By Rachael
I don’t know where to start, mainly because I don’t know exactly when my journey began.
From a young age I was always feeling unwell, suffered from stomach aches and headaches, but that’s just children right? They all have their good and bad days and no one is exempt from this regardless of their age.
Diagnosis
I would say it is quite possible that I only ever received my diagnosis of Ehlers-Danlos syndrome and associated conditions through suffering with Migraines. They stared just before I went to comprehensive school, I must have been around 11 or 12 years old, but by the time I was 14 they had become chronic. I thought at the time things were hard enough only ever attending school 2-3 day a week, I had very few friends and very little support from teachers. I was in the Air Cadets which allowed me access to a lot of opportunities I never would have had, and I wanted to join the Royal Air Force as a medic. Unfortunately though there are criteria you have to meet to enlist. It didn’t seem like that was possible, actually, at the time it seemed impossible to hold down any type of job!
I began to worry what my future would look like...
Would any one employ me? How could I work if I couldn’t predict when I would have a migraine or how many I would have? Were any medications or the ‘migraine hacks’ going to help?
No one could give me an answer.
Studying & Surviving
I made it through my GCSE’s and I did alright. My results actually reflect quite well on the subjects where I had support, although compared to the majority of my year group, they weren’t the best. I felt extremely deflated, I had tried so hard, yet I didn’t manage to get any of those A*!

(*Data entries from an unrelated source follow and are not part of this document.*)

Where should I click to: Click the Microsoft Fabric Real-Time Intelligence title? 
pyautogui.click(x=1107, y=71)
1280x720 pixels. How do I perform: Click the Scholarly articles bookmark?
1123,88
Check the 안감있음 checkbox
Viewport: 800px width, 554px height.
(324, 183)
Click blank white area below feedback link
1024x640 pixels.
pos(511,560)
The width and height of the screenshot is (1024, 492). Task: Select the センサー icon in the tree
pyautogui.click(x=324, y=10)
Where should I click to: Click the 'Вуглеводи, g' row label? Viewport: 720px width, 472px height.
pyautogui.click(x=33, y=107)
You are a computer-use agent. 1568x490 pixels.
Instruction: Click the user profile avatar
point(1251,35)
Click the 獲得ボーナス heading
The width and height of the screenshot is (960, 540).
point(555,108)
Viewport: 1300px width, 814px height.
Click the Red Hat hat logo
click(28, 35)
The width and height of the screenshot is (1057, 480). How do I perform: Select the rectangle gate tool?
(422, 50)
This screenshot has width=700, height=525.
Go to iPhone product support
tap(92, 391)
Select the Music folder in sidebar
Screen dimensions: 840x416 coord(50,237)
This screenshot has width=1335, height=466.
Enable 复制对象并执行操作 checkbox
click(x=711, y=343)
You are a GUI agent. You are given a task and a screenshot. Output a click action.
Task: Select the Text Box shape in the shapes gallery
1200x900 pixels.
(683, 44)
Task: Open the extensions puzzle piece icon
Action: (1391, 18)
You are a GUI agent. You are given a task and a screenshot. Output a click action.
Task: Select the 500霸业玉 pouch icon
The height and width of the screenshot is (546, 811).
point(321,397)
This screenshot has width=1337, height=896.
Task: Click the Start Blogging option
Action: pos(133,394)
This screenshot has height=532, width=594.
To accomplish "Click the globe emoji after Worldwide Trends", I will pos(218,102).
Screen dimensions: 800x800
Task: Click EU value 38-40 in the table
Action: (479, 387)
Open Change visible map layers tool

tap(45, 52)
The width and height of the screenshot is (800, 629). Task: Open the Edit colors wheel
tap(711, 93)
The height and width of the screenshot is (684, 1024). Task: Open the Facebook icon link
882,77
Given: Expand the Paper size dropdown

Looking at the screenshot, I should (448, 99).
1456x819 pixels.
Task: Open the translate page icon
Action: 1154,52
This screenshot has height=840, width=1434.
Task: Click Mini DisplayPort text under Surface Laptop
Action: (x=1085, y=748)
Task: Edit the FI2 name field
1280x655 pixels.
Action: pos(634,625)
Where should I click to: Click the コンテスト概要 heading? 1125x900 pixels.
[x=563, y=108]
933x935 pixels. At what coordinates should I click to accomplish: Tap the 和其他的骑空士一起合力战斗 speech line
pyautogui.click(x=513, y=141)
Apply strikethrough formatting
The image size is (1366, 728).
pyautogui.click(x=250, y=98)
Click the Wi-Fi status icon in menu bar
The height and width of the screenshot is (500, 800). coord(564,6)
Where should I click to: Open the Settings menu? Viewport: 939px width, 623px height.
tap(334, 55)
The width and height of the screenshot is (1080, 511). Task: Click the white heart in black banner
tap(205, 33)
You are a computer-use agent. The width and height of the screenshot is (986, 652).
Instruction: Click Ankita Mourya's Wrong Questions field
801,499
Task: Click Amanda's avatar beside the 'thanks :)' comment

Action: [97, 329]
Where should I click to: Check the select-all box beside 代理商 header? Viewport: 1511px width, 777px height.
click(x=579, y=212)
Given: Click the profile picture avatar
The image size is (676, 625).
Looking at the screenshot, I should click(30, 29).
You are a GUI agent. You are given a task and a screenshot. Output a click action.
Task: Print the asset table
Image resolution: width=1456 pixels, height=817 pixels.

I decided to head back to school to study four A-levels, the only one I my year to study more than three. Art, Geography, Psychology and Classical Civilisation, a random combination to many but to me they were what I joyed and what I wanted to learn more about. My school attendance remained at 2-3 days per week but I was doing it…
Then I woke up on the 10th January 2018...
I had never been so ill, I struggled to walk, my head was killing, my hearing was diminished. I was scared, so was my mum. That was the day things changed, from a semi-normal life to one where it seemed like all I could do was survive. Upon my GP’s suggestion my parents paid privately for me to see a top Migraine specialist in the National Hospital of Neurology and Neurosurgery in London, which is where I received my first diagnosis.
I remember sitting in that waiting room. Around August/September time in 2018. I don’t think I was nervous, more numb. I left the appointment with a list of likely diagnosis, needing to visit more specialists that I could ever imagine but we had hope, we hoped that things would get better.
I waited for what felt like an eternity for things to ‘get better’ and for my life to return to ‘normal’, but it hasn’t, and it most likely never will. Unfortunately, that’s the thing with chronic illness, they don’t just disappear.
Although now, sat here in front of my laptop I am proud! I never thought I could get to where I am now. I suppose that leaves one question...
Where am I now?
Well it’s August 2023 and I am sharing my story with the world. I’ll be turning 23 in December, and I have a bank contract as a health care assistant in a private hospital. I volunteer for St John Ambulance, and I am working as an event medic!
I never thought I would say this, but I have qualifications in First Response and Emergency Care, and I hope to continue upskilling, so I can develop my knowledge and skillset. I am also in the process of completing a course to be able to train first aid and first response in the community and workplaces.
I have completed an access course, and certificate of higher education in Health Sciences with the Open University. My dream is to become a qualified Paramedic so I can continue helping others!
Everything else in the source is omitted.